Bonora M, Vizek M
Laboratoire de Physiologie Respiratoire, Université Pierre et Marie Curie, Paris, France.
J Appl Physiol (1985). 1995 Dec;79(6):1900-7. doi: 10.1152/jappl.1995.79.6.1900.
To assess the role of diaphragmatic activity at the end of expiration (DE) in the control of end-expiratory lung volume (EELV), 1) these two parameters were correlated in anesthetized cats breathing different gas mixtures; and 2) expiratory flow volume curves in normoxia and hypoxia together with changes in esophageal pressure were measured. The influence of volume feedback on DE control was tested by applying positive end-expiratory pressure (PEEP). The effect of anesthesia was determined by measuring DE in unanesthetized cats. In hyperoxia, DE (but not EELV) decreased. In hypocapnic hypoxia (12, 10, and 8% O2), both DE and EELV gradually increased, and these changes were significantly correlated.
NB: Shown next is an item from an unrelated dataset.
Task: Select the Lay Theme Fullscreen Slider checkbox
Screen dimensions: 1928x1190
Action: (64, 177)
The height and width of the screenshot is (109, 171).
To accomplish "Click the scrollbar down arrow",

When normocapnia was restored in 8% O2, DE and EELV decreased but remained higher than in air. Hypercapnia affected neither DE nor EELV. PEEP blocked the hypoxia-induced increase in DE. Hypoxia decreased expiratory flow and esophageal pressure. Finally, the increases in DE at 12 and 10% O2 were more pronounced when the cats were unanesthetized. These results suggest that the increase in diaphragmatic activity induced by hypocapnic hypoxia during expiration affects expiratory flow and thoracic volume and, therefore, plays a major role in increasing EELV. This phenomenon may also be controlled by volume feedback.